--- Information supplied ---
:::::
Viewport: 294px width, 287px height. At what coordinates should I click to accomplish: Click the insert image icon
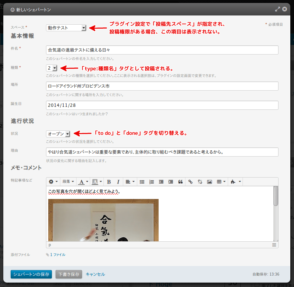point(209,182)
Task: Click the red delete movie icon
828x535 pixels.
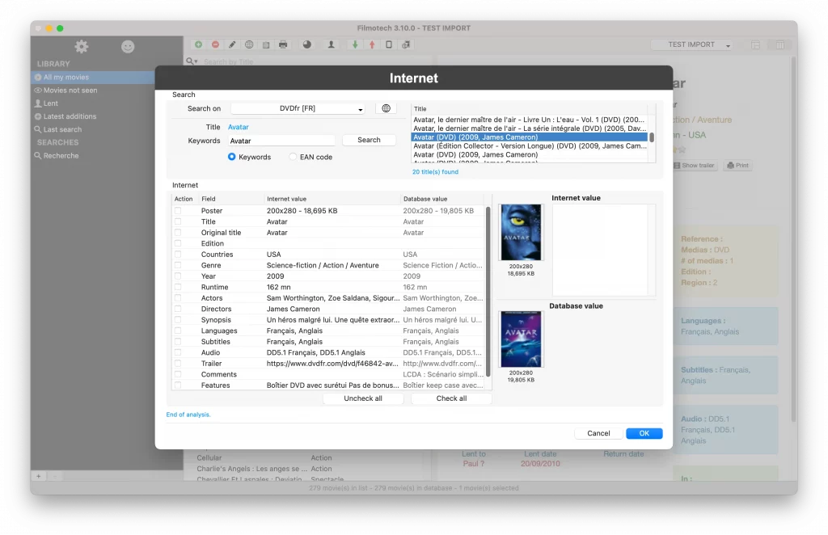Action: (215, 44)
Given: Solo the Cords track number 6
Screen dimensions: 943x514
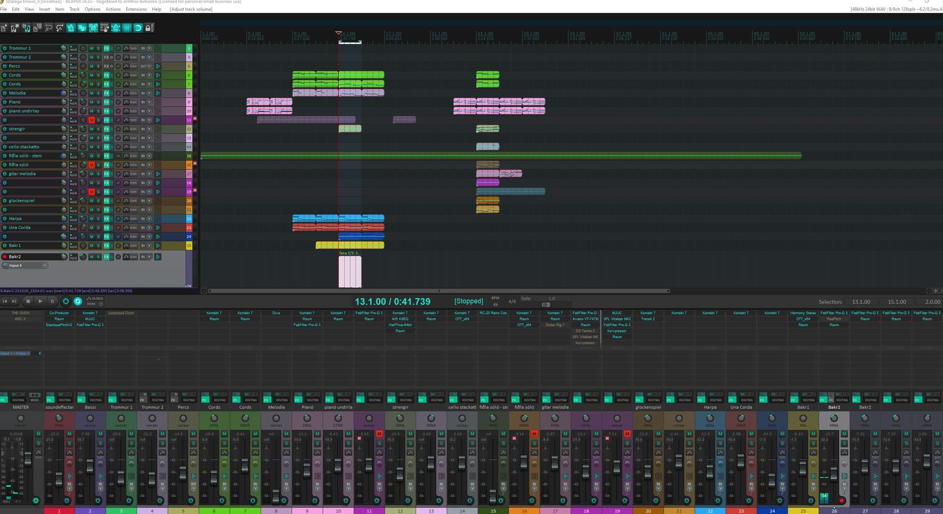Looking at the screenshot, I should click(98, 75).
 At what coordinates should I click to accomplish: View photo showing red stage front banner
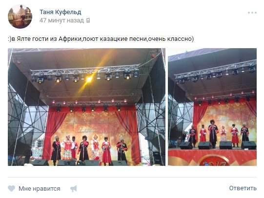(212, 107)
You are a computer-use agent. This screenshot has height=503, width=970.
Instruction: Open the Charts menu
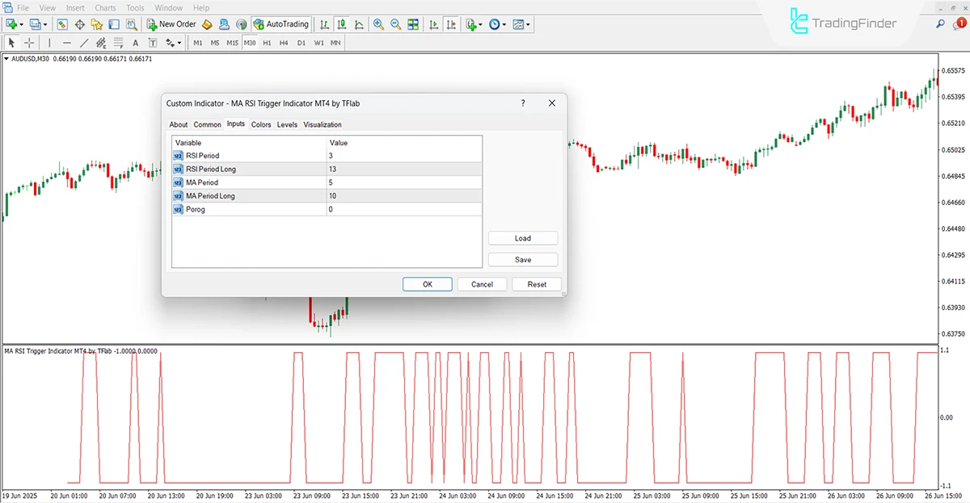tap(105, 7)
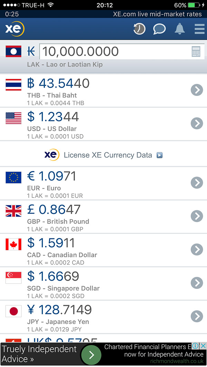The height and width of the screenshot is (367, 207).
Task: Tap the chat speech bubble icon
Action: point(159,29)
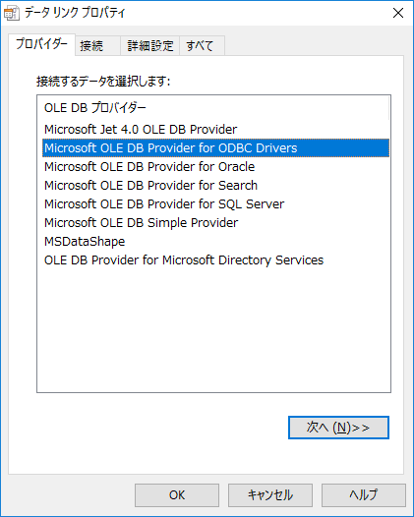Click empty area of provider list box
The height and width of the screenshot is (517, 414).
(213, 329)
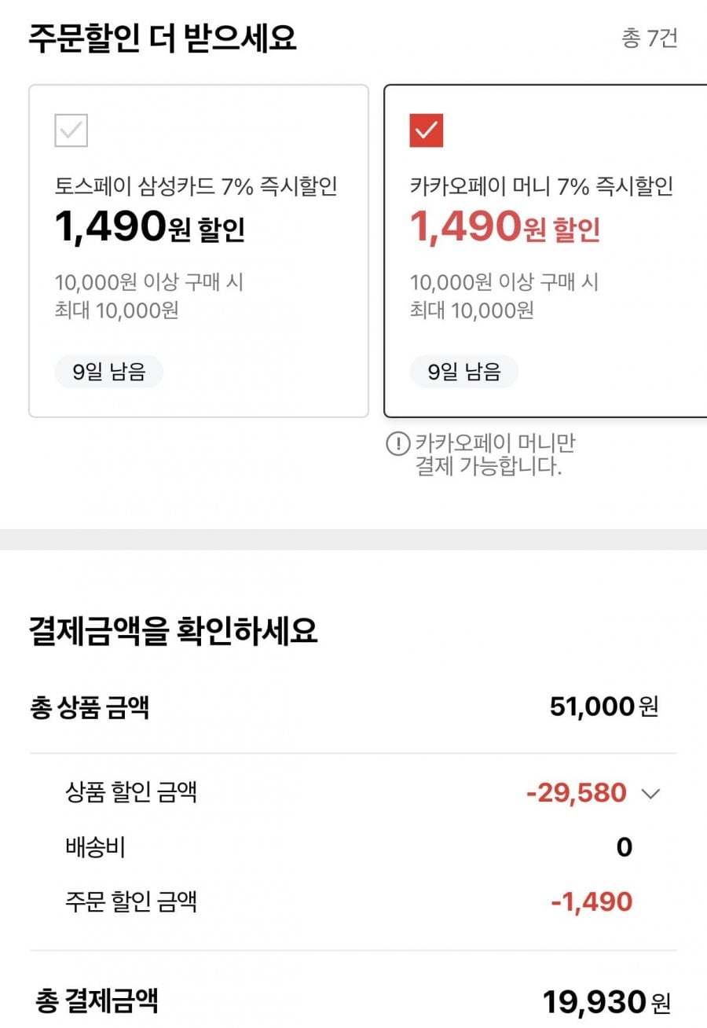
:::::
--- Exercise instructions ---
Render every line of the items above as a JSON list of strings, one string per line, omitting blank lines and leaving the pictures out.

--- Answer to the exercise ---
[
  "Viewport: 294px width, 287px height. At what coordinates should I click to accomplish: Click the insert image icon",
  "point(209,182)",
  "Task: Click the red delete movie icon",
  "828x535 pixels.",
  "Action: (215, 44)",
  "Given: Solo the Cords track number 6",
  "Screen dimensions: 943x514",
  "Looking at the screenshot, I should click(98, 75).",
  " At what coordinates should I click to accomplish: View photo showing red stage front banner",
  "(212, 107)",
  "You are a computer-use agent. This screenshot has height=503, width=970.",
  "Instruction: Open the Charts menu",
  "tap(105, 7)",
  "The height and width of the screenshot is (367, 207).",
  "Task: Tap the chat speech bubble icon",
  "Action: point(159,29)",
  "Click empty area of provider list box",
  "The height and width of the screenshot is (517, 414).",
  "(213, 329)"
]